Have you ever read the forum, Bob the Oil Guy, I think the national average for synthetic is 4000.

It also depends in area of country, stop and go. Like my brother drives to work is all stop and go, his oil looks like maple syrup, with the same mileage, mine is still clear.

Also, how you pound your car has a lot to do with it. Its call BLOW BY, and I dont mean the nasty girls on the downtown corners. If you step on it always, your oil will get dirtier faster.

I do mine at 4000, cheap insurance.


----------



## LEBlackRob (Feb 1, 2012)

Cadenza_7o said:


> Mario -
> 
> You might feel more comfortable changing the oil early. That's fine. For the 1st oil change, I would do the same. However, once the break-in stage is over, 5k oil change is a waste, IMO.
> 
> ...


^yep this is about right. All I can say is in the slight case that you do blow up your motor. I would recommend you use Castrol Edge as long as your under warranty. Only because VW had Castrol add a die to there oil for testing before warranty of a motor. To be honest after 30K it's all going to be Mobil 1. I also will put a magnetic drain plug in at 5k.


----------



## drtechy (Jun 3, 2009)

LEBlackRob said:


> ^yep this is about right. All I can say is in the slight case that you do blow up your motor. I would recommend you use Castrol Edge as long as your under warranty. Only because VW had Castrol add a die to there oil for testing before warranty of a motor. To be honest after 30K it's all going to be Mobil 1. I also will put a magnetic drain plug in at 5k.


Mobil 1 and magentic drain plug from 4900 miles and forward for me!


----------



## LEBlackRob (Feb 1, 2012)

drtechy said:


> Mobil 1 and magentic drain plug from 4900 miles and forward for me!
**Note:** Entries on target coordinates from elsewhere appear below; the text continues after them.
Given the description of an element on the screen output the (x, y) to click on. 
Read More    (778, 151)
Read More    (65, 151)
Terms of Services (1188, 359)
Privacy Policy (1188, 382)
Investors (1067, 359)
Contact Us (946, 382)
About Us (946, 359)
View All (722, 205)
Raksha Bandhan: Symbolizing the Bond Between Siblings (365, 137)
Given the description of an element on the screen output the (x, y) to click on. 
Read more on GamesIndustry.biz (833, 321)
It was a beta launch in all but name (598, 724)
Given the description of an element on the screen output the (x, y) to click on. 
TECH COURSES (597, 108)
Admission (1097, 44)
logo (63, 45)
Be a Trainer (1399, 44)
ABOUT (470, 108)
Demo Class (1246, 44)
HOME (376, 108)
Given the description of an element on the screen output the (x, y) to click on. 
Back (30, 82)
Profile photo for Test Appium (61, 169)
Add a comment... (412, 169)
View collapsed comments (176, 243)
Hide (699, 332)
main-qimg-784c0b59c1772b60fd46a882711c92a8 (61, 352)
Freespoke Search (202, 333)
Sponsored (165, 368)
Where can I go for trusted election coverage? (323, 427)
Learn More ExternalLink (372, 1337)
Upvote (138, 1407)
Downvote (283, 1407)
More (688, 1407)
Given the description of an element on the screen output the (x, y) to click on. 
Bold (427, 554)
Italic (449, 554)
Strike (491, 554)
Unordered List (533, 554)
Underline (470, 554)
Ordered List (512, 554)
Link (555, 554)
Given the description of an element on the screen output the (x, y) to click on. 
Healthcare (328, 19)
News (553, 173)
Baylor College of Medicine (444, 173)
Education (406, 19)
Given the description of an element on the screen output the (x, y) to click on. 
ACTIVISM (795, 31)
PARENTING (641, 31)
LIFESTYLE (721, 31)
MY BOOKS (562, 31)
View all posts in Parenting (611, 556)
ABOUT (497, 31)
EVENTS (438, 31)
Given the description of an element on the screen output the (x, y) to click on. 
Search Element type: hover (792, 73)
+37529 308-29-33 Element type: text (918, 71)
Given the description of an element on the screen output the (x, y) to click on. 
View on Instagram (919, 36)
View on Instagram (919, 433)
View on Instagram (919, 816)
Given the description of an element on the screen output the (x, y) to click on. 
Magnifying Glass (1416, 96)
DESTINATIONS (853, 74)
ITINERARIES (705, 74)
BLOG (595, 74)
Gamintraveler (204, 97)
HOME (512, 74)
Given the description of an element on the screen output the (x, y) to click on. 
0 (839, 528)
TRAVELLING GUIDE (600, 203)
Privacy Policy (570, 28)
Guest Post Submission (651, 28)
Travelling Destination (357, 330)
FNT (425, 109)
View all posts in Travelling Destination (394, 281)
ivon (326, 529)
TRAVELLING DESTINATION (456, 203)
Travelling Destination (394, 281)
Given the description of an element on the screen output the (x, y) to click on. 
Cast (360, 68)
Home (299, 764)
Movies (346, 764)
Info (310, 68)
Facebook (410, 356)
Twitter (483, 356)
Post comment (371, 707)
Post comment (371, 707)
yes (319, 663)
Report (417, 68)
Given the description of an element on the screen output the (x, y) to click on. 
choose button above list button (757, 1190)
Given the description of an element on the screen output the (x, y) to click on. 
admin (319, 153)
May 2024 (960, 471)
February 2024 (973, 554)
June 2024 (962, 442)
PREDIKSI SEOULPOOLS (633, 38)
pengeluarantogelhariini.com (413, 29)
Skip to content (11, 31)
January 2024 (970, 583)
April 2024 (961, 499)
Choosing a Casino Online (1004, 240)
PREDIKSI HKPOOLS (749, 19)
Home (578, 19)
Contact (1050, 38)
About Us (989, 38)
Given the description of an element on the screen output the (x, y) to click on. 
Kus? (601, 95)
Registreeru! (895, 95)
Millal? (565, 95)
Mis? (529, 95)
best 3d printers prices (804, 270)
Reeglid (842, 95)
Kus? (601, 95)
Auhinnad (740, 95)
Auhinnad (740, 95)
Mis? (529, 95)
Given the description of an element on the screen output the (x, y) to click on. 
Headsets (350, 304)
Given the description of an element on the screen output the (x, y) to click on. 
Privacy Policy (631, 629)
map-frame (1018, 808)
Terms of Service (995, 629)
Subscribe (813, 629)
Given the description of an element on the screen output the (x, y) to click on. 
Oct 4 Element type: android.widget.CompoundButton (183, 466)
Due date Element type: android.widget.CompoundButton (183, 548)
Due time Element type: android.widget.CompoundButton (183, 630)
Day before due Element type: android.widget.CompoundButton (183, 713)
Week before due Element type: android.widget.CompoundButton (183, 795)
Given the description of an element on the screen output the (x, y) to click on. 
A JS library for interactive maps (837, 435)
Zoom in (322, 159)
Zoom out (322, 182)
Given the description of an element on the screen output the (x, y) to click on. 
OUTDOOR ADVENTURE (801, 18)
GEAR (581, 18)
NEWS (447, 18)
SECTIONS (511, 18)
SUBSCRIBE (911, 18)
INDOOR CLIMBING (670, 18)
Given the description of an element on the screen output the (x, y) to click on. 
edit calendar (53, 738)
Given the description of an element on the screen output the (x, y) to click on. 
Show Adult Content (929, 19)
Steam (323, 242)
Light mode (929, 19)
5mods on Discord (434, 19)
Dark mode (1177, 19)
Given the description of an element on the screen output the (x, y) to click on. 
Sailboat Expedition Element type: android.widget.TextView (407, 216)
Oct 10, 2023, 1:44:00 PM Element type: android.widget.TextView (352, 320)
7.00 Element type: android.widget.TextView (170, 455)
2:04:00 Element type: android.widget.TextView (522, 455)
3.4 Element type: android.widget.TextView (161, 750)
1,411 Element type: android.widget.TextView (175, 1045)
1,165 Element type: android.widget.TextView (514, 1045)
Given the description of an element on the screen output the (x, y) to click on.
If you want to I can't pass up free oil changes and brake flush lol.


----------



## drtechy (Jun 3, 2009)

LEBlackRob said:


> If you want to I can't pass up free oil changes and brake flush lol.


Oh I have the dealership do the oil change for me, I just bring them the oil. They do everything else with the oil change. I usually watch them too lol, I don't trust anyone lol


----------



## the beet (May 5, 2012)

drtechy said:


> You've got a lot more faith in them than I do. They look confused when my car shows up lol
> 
> posted by Tapatalk


Then I would take it to another VW location. Looking confused when they see one of their vehicles is not a good sign IMO. 

I gotta' drop this thread... :facepalm:


----------



## drtechy (Jun 3, 2009)

the beet said:


> Then I would take it to another VW location. Looking confused when they see one of their vehicles is not a good sign IMO.
> 
> I gotta' drop this thread... :facepalm:


LOL


----------



## LEBlackRob (Feb 1, 2012)

drtechy said:


> Oh I have the dealership do the oil change for me, I just bring them the oil. They do everything else with the oil change. I usually watch them too lol, I don't trust anyone lol


Lol I know the dealer ship that I take my car to. They have my back because I worked along side them for 2 years. That and every time I go in I bring a dozen doughnuts:laugh:.


----------



## mariowar (Jul 25, 2012)

Well, thanks to all for the views.

Yes, probably it could be a waste of money to perform an oil change before time....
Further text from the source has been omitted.